During a residence in Denver, Colorado, Gordon was the first person to suggest the demand for the newsboys' home there, which she had the opportunity to aid in establishing. She was also assistant superintendent of Chinese work in that city for some time.

Gordon was the author of: Music of Waters, Missing Gems, Pebbles, Camping in Colorado with Suggestions to Gold-Seekers, Tourists and Invalids (1879, The Author's Publishing Company, 1st edition, 1882, W B Smith & Co., New York, 2nd edition), and several papers and poems that have entered into other collections.
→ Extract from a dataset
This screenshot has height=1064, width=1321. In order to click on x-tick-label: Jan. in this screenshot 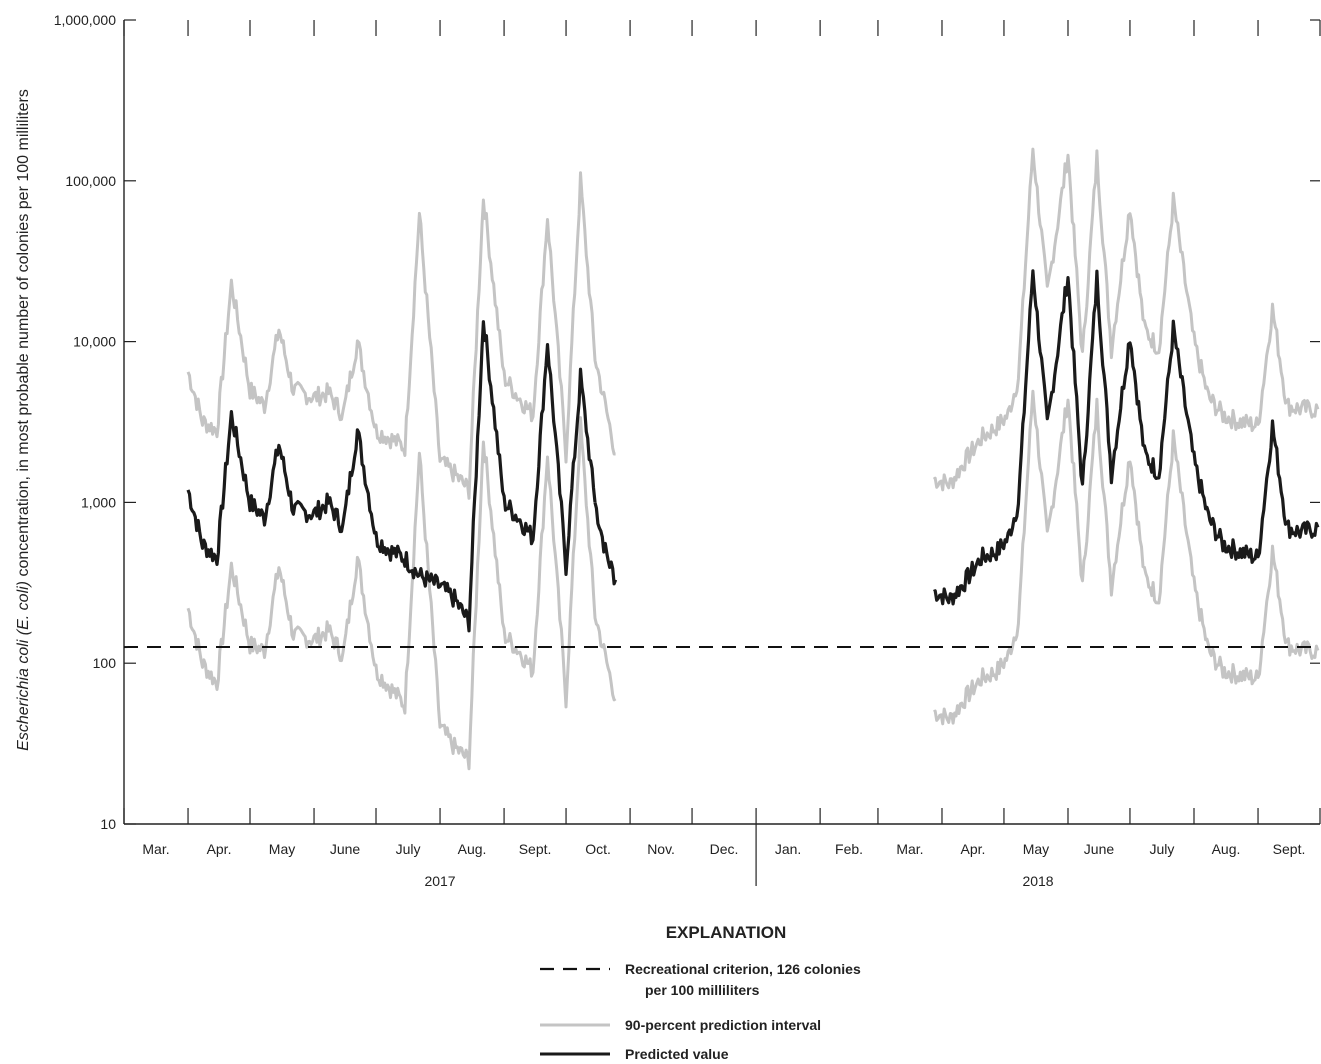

Camping in Colorado described her and her family's adventures as they camped in the Rocky Mountains near Denver: "At the gates of the park we discovered an open cabin. It was built of unhewn logs, and covered with earth. The windows were gone, and the paths that once led to it were overgrown with bramble. We learned that this had been the home of Mountain Jim, who, during his life, had been known as trapper, hunter, fishman, and more. The desolate cabin still serves as a monument to his memory; and it is pointed out to strangers, the thrilling of this strange life and tragic death are related; all of which have become historically associated with the park"—S. Anna Gordon.

In 1889, Gordon graduated with honors from the Hahnemann Medical College of Chicago. In medicine, she was a homeopathist.